Local Sophos distributor Netxactics says experts have detected many samples of a new Trojan horse being sent via e-mail.

"The Troj/BagleDl-L Trojan horse appears to have been deliberately spammed out to e-mail addresses around the world. Most of the e-mail samples seen so far include a ZIP attachment which, when opened, includes a program file named 'doc_01.exe` or 'prs_03.exe`, or some other innocuous sounding name," says Sophos.

If the program inside the ZIP file is opened, the Trojan horse tries to connect to one of a number of Web sites in order to download further malicious code. However, none of the Web sites actually appear to contain anything malicious.
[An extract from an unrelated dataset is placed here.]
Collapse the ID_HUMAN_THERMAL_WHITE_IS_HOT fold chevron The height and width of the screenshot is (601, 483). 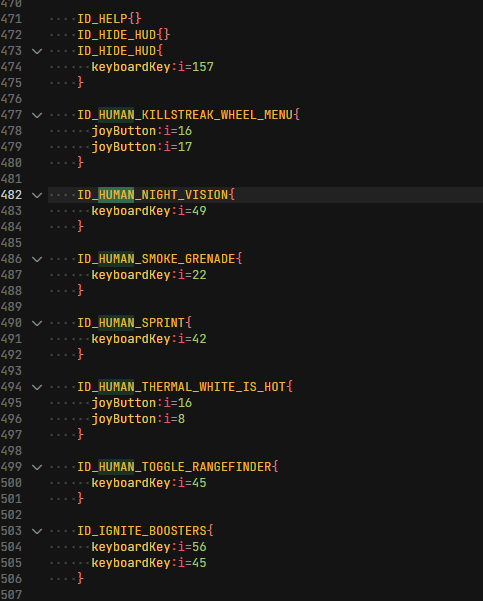point(37,387)
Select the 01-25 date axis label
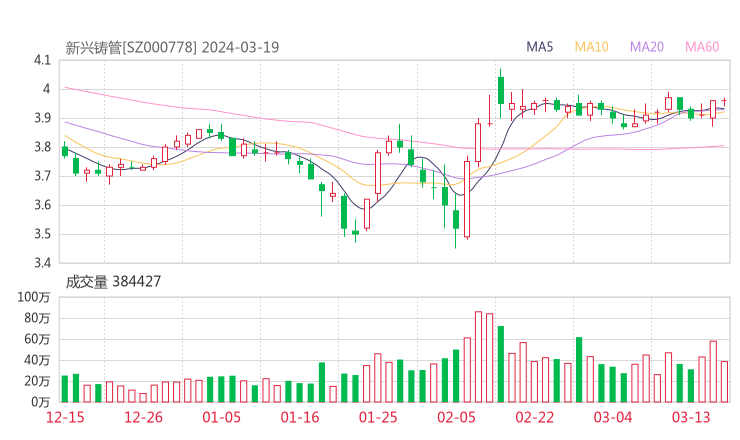The height and width of the screenshot is (440, 740). [x=378, y=417]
Sophos adds that Troj/BagleDl-L tries to stop various security applications such as anti-virus and firewall software, to rename files belonging to security applications (so they can no longer load), and to block access to a range of security-related Web sites by changing the Windows HOSTS file.

Despite the wide distribution of this malicious program, Sophos has received few reports of active infections.